The relatively young fields of social and affective neuroscience try to explain normal and abnormal human behavior in terms of this evolutionary origin and its underlying biology, and this is what we will try to teach you in this course. In a multidisciplinary fashion you will learn how complex social behaviors like morality and empathy arise from a brain network that has evolved to support much simpler mechanisms.

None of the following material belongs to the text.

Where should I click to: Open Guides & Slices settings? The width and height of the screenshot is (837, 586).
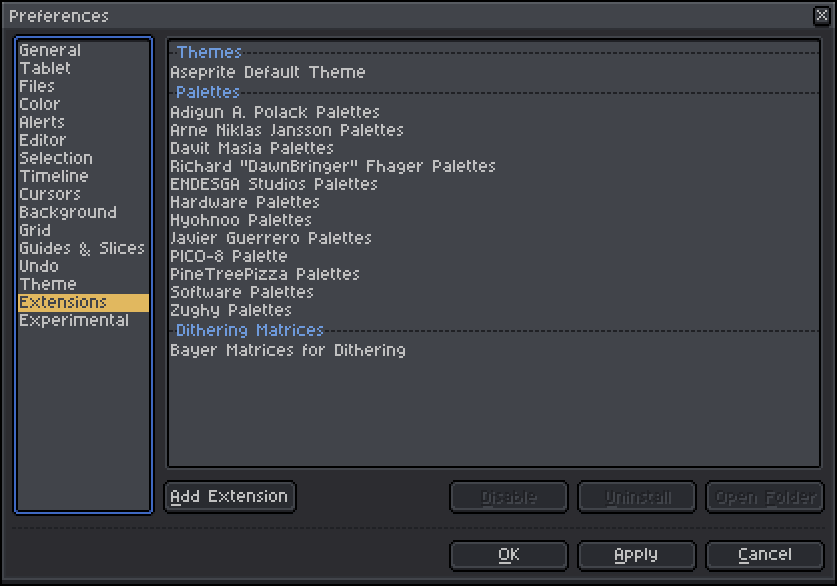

You will learn the social brain’s basic anatomy, how this brain is driven by simple hormonal mechanisms, how these factors can underlie complex social behavior, and how they influence psychopathology in its many forms.

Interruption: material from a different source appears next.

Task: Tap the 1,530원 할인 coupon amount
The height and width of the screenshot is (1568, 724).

Aspects of academic development
  • extracting the main points of theories, findings and models in social neuroscience;
  • comparing different theories and models of social neuroscience by detecting the differences and similarities between them;
  • application of theoretical knowledge to case studies; using theories and models in social neuroscience to explain behavioral phenomena;
  • integrating and analyzing of information from different scientific sources;
  • using scientific papers for written and verbal argumentation;
  • using databases for scientific publications (e.g., PubMed, PsycInfo, Google Scholar) for literature research;
  • selecting relevant information from literature to use for written assignment;
  • training in scientific writing, presentation and debate in English;
  • using information from different levels of analysis (behavioral, physiological and neural) and thus different scientific disciplines (Neuroscience and Social Psychology) in order to answer a research question in social neuroscience.

This course stands on its own but it is also the first course for the minor Social Neuroscience.
Entry requirements
Prerequisite knowledge
General overview of psychology and the biological foundations of behavior.
Prerequisite knowledge can be obtained through
The courses 'Brain and behavior', 'Brain and cognition', 'Cognitive neuroscience' and 'Biopsychosocial perspectives on psychopathology' form a good basis for this course.
Private study materials
The books used in the above mentioned courses (e.g. ‘Brain and behaviour’, customized edition 2015, ‘Biological psychology’ by Kalat, ‘Cognitive neuroscience: The biology of the mind’ by Gazzaniga, and ‘Abnormal psychology - An integrative approach’ by Barlow & Durand).
Required materials
Ward, J. (2016). The Student’s Guide to Social Neuroscience (2nd edition). Psychology Press, Taylor & Francis Ltd., New York. ISBN: 9781138908628.
Articles, whose references will be listed on Blackboard.
Instructional formats

Class session preparation
Reading the literature and completing the assignment(s).

Small-group session

Test weight40
Minimum grade5.5

For each partial result a minimum grade of 5,5 is required.

Test weight60
Minimum grade5.5

The exam exists of 2 parts: 1. the intermediate exam and 2. the final exam. See the course manual on Blackboard for an explanation of the composition of the final mark.